Trump copied and recast Ronald Reagan’s promise to make America great again. In four words it captured both pessimism and optimism, both fear and hope. The slogan harks back to a supposed golden age of greatness – the 1950s, perhaps, or the 1980s – and implies that it has been lost but then promises to restore it.
What is really behind this stolen quote?
When Trump says, “Make America Great Again,” his followers understand he is really saying, “Make America White Again.”
Across the country, Trump fans express similar ideas in their own words. After 18 months of an extraordinarily bitter, traumatic election, it seems there is nothing new to say. But the media have missed entirely the essence of what Trump represents and why he has attracted such an intense following.

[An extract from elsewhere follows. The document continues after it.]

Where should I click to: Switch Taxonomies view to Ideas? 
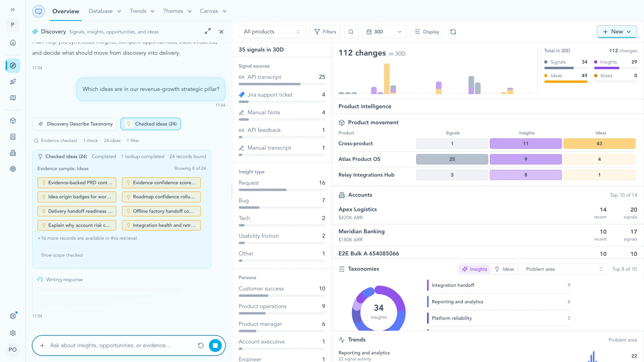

We will rebuild our inner cities and provide safety and peace to all of our citizens. American values and culture will be cherished and celebrated once again.
It was an appeal to the heart, not the head, in a country where patriotism should never be underestimated.
What people say
Chuck and Denise, a middle-aged couple from Tacoma
“We’re old-fashioned. We need law and order back. Trump says he’s going to build the wall. The flies come in. The mosquitoes come in.”
“It bothers me we are letting in 200,000 refugees. We have no idea what they’re doing. They are probably affiliated with ISIS. They were raised to hate us.”
John a waiter from Bend, Oregon
“I have a lot more respect for him. He has empathy. He talked about African-American children and inner cities.”
Blake Von Mittman, a proud nationalist
“We are cradling Blacks and minorities like they are daisies. I don’t have a problem with minorities, but they should celebrate privately, and not make it a national holiday like Black History Month or quinceañeras. It’s disgusting.”
Yes, the demographics were against him. When Obama was first elected in 2008, 74% of the total voter turnout was white. By 2012, this had fallen to 71%, and in 2016, it was expected to dip to 69%. After Romney’s defeat four years ago, a Republican autopsy report urged the party to reach out to women and minorities to survive.
Trump did the exact opposite.
Trump was wildly ill-disciplined. There was outrageous behavior and offensive statements that alienated women, African Americans, Mexicans, Muslims, disabled people and, ultimately, believers in constitutional democracy.
In any normal year, such a volatile package would have been disqualifying.
But while those voices were amplified in the media, there were plenty of people who agreed with him. Some could not stomach the idea of a female president. Some proved that racism has not withered away, but rather in some cases has intensified, since the election of the first African American president.
Trump’s appeals to white identity politics and criticisms of Clinton’s corruption were enough to build him a coalition of more than 270 electoral votes in predominately white and rural states. And now he’s going to be the president of all the United States.